Explanation: ### Explanation **Correct Answer: C. Hamartoma** **Why it is correct:** A **Pulmonary Hamartoma** is the most common benign tumor of the lung. It is a disorganized growth of tissues normally found in the lung (cartilage, fat, and connective tissue). The characteristic **"Popcorn Calcification"** seen on a Chest X-ray or CT scan is a classic radiological sign representing irregular, tufted calcification of the cartilaginous component within the lesion. On CT, the presence of **fat density** (-40 to -120 HU) alongside this calcification is virtually pathognomonic for a hamartoma. **Why the other options are incorrect:** * **A. Carcinoma of the lung:** Malignant lesions typically present with eccentric, stippled, or amorphous calcifications (if any). They often have irregular, spiculated margins rather than the well-defined borders seen in hamartomas. * **B. Bronchial adenoma:** These are slow-growing neuroendocrine tumors (like Carcinoid). While they can calcify, they typically present as endobronchial masses causing obstructive symptoms like collapse or post-obstructive pneumonia. * **C. Hydatid cyst:** Classically presents as a well-defined fluid-filled density.
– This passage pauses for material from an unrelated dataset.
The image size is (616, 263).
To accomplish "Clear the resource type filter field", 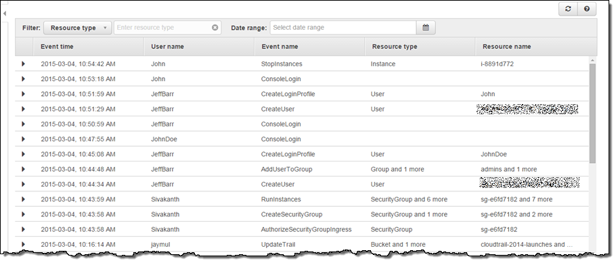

Key radiological signs include the **"Water-lily sign"** (Camasalotta sign) or **"Air crescent sign,"** but not popcorn calcification. **NEET-PG High-Yield Pearls:** 1. **Popcorn Calcification** is also seen in **Fibroadenoma of the breast** (involuting type). 2. **Benign Calcification Patterns in Lung Nodules:** Central, diffuse (solid), laminated (bull’s eye), and popcorn. 3. **Malignant Calcification Patterns:** Eccentric or dystrophic. 4. **Coin Lesion:** A solitary pulmonary nodule (SPN) <3 cm; Hamartoma is a common benign cause of a coin lesion.